▶ [Texte à lire]:
──────────

Nouveau parti anticapitaliste (NPA, France), Samedi 22 juin 2013
Iran : Derrière la « réforme », la crise…
Babak Kia
Pour une majorité d'électeurs et
électrices,l’élection présidentielle a été l'occasion
d'infliger un camouflet au Guide Ali Khameneï, premier
personnage de la République Islamique d’Iran et de prendre
une revanche sur la réélection frauduleuse d'Ahmadinejad en
2009.
Ainsi, Hassan Rohani, s’est imposé à la
surprise générale et dès le premier tour, face aux candidats
dits « principalistes » ou fondamentalistes proches du
Guide. Présenté comme « modéré », Rohani a été de 1982 à
1988 un membre influent du Conseil Suprême de Défense et de
1989 Secrétaire Générale du Conseil Suprême de Sécurité
Nationale, un des principaux organes répressifs du régime.
Il a été également le négociateur en chef sur le dossier
nucléaire sous la présidence de Khatami entre 2003 et 2005.
Membre du Conseil des Experts, une des plus haute instance
du pays, Rohani est un homme du sérail, garant des
institutions dictatoriales de la République Islamique.
Pour le régime ces élections devaient
être une vitrine de l’adhésion populaire à la République
Islamique. La « victoire » d’Ahmadinejad en 2009,
l’irruption dans la rue d’un vaste mouvement de contestation
que le pouvoir a écrasé et le bilan désastreux des années
Ahmadinejad ont réduit les marges de manœuvre du pouvoir.
Cependant, comme à l'accoutumée, le
scrutin s'est déroulé sous contrôle. Seuls ceux qui
reconnaissent les institutions de la République Islamique
peuvent se présenter. Et encore! Ainsi parmi les 800 actes
de candidature, le régime en a retenu 8. Au passage, les
candidatures de Rahim Mashaie (dauphin d'Ahmadinejad) et de
Rafsandjani (un des hommes clés de la République Islamique)
ont été refusées.
Dans ce contexte, la population a voté
pour le candidat qui apparaissait le moins lié aux
fondamentalistes. Ainsi, Saïd Jalilli, principal négociateur
iranien sur le dossier nucléaire ou Ali Akbar Velayati
conseiller personnel du Guide en matière de politique
étrangère ont été lourdement battu.
La division du camp fondamentaliste
(pas moins de 6 candidats) et le ralliement du candidat
« réformateur » ont certes favorisé la victoire de Rohani.
Pourtant cette élection est paradoxale. En réalité le Guide
et les Gardiens de la Révolution ont du laissé faire. Ils
entendent tirer partie de la situation en interne et sur le
plan internationale. Ils comptent sur Rohani pour désamorcer
un temps les tensions internationales autour du programme
nucléaire, pour éloigner le spectre d'une intervention
militaire israélienne contre les sites nucléaires et pour
obtenir un allègement des sanctions commerciales et
économiques. Sur le plan intérieur, le régime entend
utiliser la victoire de Rohani comme une soupape alors que
la jeunesse et une grande partie de la population souhaitent
en finir avec la République Islamique.
Mais cela indique avant tout que la
crise de régime s’est accentuée sous le dernier mandat
d’Ahmadinejad. En effet, après avoir marginalisé le camp
dit « réformateur », les proches du Guide se sont
entredéchirés. Ces quatre dernières années ont été marqué
par les tensions incessantes entre Khameneï et Ahmadinejad.

──────────

▶ [Données affichées]:
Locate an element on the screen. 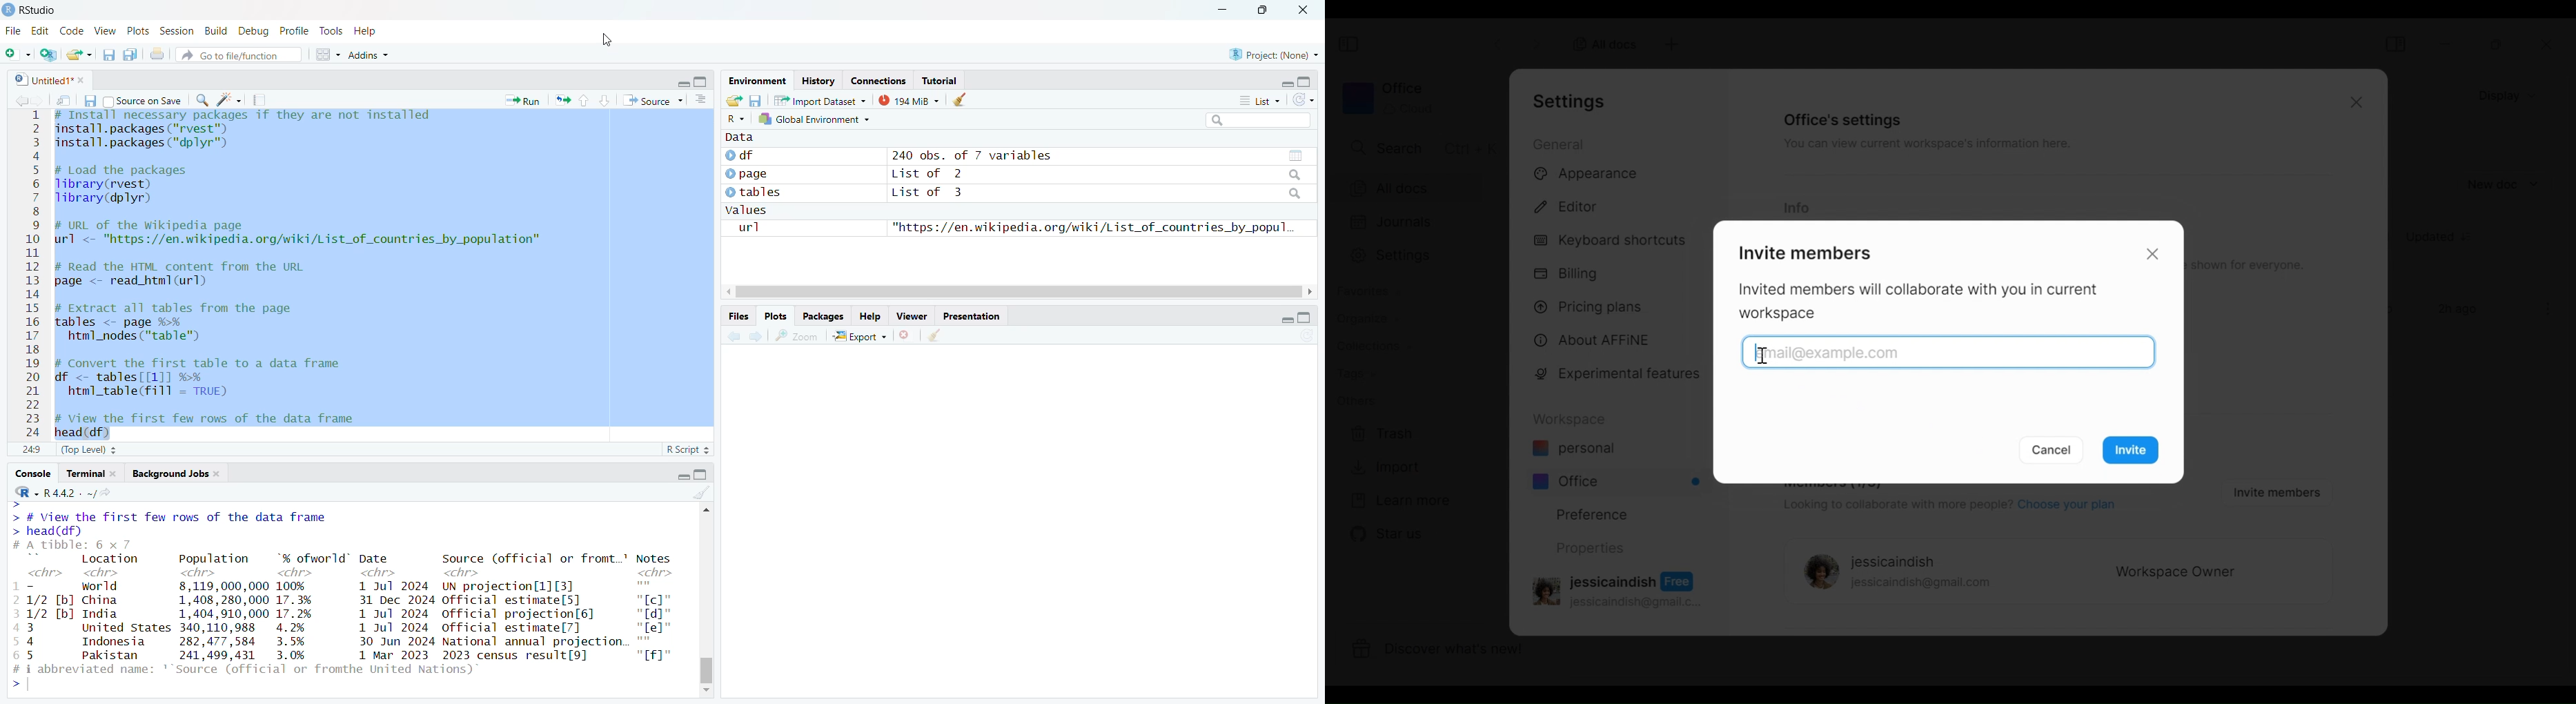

──────────

▶ [Travail demandé]:
Veuillez citer mot pour mot le passage de l'article sur l'élection présidentielle iranienne compris entre « Pourtant cette élection » et « avec la République Islamique. », ces deux extraits inclus.

▶ [Réponse attendue]:
Pourtant cette élection est paradoxale. En réalité le Guide
et les Gardiens de la Révolution ont du laissé faire. Ils
entendent tirer partie de la situation en interne et sur le
plan internationale. Ils comptent sur Rohani pour désamorcer
un temps les tensions internationales autour du programme
nucléaire, pour éloigner le spectre d'une intervention
militaire israélienne contre les sites nucléaires et pour
obtenir un allègement des sanctions commerciales et
économiques. Sur le plan intérieur, le régime entend
utiliser la victoire de Rohani comme une soupape alors que
la jeunesse et une grande partie de la population souhaitent
en finir avec la République Islamique.